Dataset items:
##############################

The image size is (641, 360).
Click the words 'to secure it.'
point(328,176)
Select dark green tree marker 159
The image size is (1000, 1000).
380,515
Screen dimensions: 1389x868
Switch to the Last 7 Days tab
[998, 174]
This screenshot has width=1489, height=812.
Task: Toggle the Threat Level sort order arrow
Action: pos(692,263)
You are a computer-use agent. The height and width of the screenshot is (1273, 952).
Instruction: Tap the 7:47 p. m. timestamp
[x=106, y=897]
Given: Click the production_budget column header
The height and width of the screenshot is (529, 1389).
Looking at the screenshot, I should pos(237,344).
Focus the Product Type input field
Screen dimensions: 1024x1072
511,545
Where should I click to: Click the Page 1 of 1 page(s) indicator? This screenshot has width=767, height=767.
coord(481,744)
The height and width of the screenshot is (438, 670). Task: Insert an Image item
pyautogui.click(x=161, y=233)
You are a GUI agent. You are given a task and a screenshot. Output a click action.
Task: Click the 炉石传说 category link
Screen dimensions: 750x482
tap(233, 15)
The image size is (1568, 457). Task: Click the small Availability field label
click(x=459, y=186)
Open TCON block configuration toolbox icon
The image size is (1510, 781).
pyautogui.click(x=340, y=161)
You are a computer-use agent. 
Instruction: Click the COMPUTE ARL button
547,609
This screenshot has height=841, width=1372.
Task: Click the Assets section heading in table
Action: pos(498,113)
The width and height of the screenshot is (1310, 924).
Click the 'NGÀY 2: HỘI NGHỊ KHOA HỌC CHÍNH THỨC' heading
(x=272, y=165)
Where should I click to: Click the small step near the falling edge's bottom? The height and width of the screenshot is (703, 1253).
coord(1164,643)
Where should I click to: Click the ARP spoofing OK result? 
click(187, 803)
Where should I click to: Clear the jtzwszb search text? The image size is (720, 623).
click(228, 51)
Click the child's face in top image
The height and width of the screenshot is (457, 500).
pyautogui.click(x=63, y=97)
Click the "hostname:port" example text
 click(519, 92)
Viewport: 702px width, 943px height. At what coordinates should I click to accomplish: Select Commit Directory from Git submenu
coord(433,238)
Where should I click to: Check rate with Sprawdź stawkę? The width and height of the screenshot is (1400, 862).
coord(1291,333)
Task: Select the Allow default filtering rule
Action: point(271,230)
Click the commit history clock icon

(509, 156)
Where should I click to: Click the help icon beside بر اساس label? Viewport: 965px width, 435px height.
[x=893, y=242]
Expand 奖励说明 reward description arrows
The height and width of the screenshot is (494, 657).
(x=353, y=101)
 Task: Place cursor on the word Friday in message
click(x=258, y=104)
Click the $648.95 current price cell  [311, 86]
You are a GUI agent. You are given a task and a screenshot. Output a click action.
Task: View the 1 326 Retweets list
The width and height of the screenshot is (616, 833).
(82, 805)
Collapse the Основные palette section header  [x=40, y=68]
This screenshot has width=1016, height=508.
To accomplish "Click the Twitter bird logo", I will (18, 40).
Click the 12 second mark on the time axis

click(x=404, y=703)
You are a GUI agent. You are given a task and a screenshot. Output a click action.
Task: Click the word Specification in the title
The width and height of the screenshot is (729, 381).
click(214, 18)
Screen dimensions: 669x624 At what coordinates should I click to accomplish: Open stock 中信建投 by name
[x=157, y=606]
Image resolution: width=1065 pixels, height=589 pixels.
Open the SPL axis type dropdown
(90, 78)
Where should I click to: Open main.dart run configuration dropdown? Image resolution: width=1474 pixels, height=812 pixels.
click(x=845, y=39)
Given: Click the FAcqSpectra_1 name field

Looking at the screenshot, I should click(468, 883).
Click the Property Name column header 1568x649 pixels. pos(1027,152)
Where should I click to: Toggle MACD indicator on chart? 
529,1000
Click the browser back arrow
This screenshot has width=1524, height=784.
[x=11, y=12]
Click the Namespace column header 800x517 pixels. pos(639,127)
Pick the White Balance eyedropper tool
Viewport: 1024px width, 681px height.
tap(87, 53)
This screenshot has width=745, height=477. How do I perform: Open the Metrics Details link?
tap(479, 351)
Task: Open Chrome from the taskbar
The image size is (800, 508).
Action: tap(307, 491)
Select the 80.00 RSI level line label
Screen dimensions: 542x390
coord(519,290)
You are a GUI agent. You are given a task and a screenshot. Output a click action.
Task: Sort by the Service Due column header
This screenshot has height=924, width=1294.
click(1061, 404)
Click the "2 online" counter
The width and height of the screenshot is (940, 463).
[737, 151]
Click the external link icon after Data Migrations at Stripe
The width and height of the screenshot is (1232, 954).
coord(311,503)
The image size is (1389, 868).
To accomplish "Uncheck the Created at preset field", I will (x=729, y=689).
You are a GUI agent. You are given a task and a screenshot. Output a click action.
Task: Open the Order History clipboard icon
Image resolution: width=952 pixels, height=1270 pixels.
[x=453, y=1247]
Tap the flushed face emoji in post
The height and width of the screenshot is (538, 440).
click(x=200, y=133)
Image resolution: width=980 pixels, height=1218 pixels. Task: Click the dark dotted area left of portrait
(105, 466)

##############################

### WORK INSTRUCTIONS
Every entry must appear again in the answer, exactly as written.

### ANSWER SPACE
The image size is (641, 360).
Click the words 'to secure it.'
point(328,176)
Select dark green tree marker 159
The image size is (1000, 1000).
380,515
Screen dimensions: 1389x868
Switch to the Last 7 Days tab
[998, 174]
This screenshot has width=1489, height=812.
Task: Toggle the Threat Level sort order arrow
Action: pos(692,263)
You are a computer-use agent. The height and width of the screenshot is (1273, 952).
Instruction: Tap the 7:47 p. m. timestamp
[x=106, y=897]
Given: Click the production_budget column header
The height and width of the screenshot is (529, 1389).
Looking at the screenshot, I should pos(237,344).
Focus the Product Type input field
Screen dimensions: 1024x1072
511,545
Where should I click to: Click the Page 1 of 1 page(s) indicator? This screenshot has width=767, height=767.
coord(481,744)
The height and width of the screenshot is (438, 670). Task: Insert an Image item
pyautogui.click(x=161, y=233)
You are a GUI agent. You are given a task and a screenshot. Output a click action.
Task: Click the 炉石传说 category link
Screen dimensions: 750x482
tap(233, 15)
The image size is (1568, 457). Task: Click the small Availability field label
click(x=459, y=186)
Open TCON block configuration toolbox icon
The image size is (1510, 781).
pyautogui.click(x=340, y=161)
You are a computer-use agent. 
Instruction: Click the COMPUTE ARL button
547,609
This screenshot has height=841, width=1372.
Task: Click the Assets section heading in table
Action: pos(498,113)
The width and height of the screenshot is (1310, 924).
Click the 'NGÀY 2: HỘI NGHỊ KHOA HỌC CHÍNH THỨC' heading
(x=272, y=165)
Where should I click to: Click the small step near the falling edge's bottom? The height and width of the screenshot is (703, 1253).
coord(1164,643)
Where should I click to: Click the ARP spoofing OK result? 
click(187, 803)
Where should I click to: Clear the jtzwszb search text? The image size is (720, 623).
click(228, 51)
Click the child's face in top image
The height and width of the screenshot is (457, 500).
pyautogui.click(x=63, y=97)
Click the "hostname:port" example text
 click(519, 92)
Viewport: 702px width, 943px height. At what coordinates should I click to accomplish: Select Commit Directory from Git submenu
coord(433,238)
Where should I click to: Check rate with Sprawdź stawkę? The width and height of the screenshot is (1400, 862).
coord(1291,333)
Task: Select the Allow default filtering rule
Action: point(271,230)
Click the commit history clock icon

(509, 156)
Where should I click to: Click the help icon beside بر اساس label? Viewport: 965px width, 435px height.
[x=893, y=242]
Expand 奖励说明 reward description arrows
The height and width of the screenshot is (494, 657).
(x=353, y=101)
 Task: Place cursor on the word Friday in message
click(x=258, y=104)
Click the $648.95 current price cell  [311, 86]
You are a GUI agent. You are given a task and a screenshot. Output a click action.
Task: View the 1 326 Retweets list
The width and height of the screenshot is (616, 833).
(82, 805)
Collapse the Основные palette section header  [x=40, y=68]
This screenshot has width=1016, height=508.
To accomplish "Click the Twitter bird logo", I will (18, 40).
Click the 12 second mark on the time axis

click(x=404, y=703)
You are a GUI agent. You are given a task and a screenshot. Output a click action.
Task: Click the word Specification in the title
The width and height of the screenshot is (729, 381).
click(214, 18)
Screen dimensions: 669x624 At what coordinates should I click to accomplish: Open stock 中信建投 by name
[x=157, y=606]
Image resolution: width=1065 pixels, height=589 pixels.
Open the SPL axis type dropdown
(90, 78)
Where should I click to: Open main.dart run configuration dropdown? Image resolution: width=1474 pixels, height=812 pixels.
click(x=845, y=39)
Given: Click the FAcqSpectra_1 name field

Looking at the screenshot, I should click(468, 883).
Click the Property Name column header 1568x649 pixels. pos(1027,152)
Where should I click to: Toggle MACD indicator on chart? 
529,1000
Click the browser back arrow
This screenshot has width=1524, height=784.
[x=11, y=12]
Click the Namespace column header 800x517 pixels. pos(639,127)
Pick the White Balance eyedropper tool
Viewport: 1024px width, 681px height.
tap(87, 53)
This screenshot has width=745, height=477. How do I perform: Open the Metrics Details link?
tap(479, 351)
Task: Open Chrome from the taskbar
The image size is (800, 508).
Action: tap(307, 491)
Select the 80.00 RSI level line label
Screen dimensions: 542x390
coord(519,290)
You are a GUI agent. You are given a task and a screenshot. Output a click action.
Task: Sort by the Service Due column header
This screenshot has height=924, width=1294.
click(1061, 404)
Click the "2 online" counter
The width and height of the screenshot is (940, 463).
[737, 151]
Click the external link icon after Data Migrations at Stripe
The width and height of the screenshot is (1232, 954).
coord(311,503)
The image size is (1389, 868).
To accomplish "Uncheck the Created at preset field", I will (x=729, y=689).
You are a GUI agent. You are given a task and a screenshot. Output a click action.
Task: Open the Order History clipboard icon
Image resolution: width=952 pixels, height=1270 pixels.
[x=453, y=1247]
Tap the flushed face emoji in post
The height and width of the screenshot is (538, 440).
click(x=200, y=133)
Image resolution: width=980 pixels, height=1218 pixels. Task: Click the dark dotted area left of portrait
(105, 466)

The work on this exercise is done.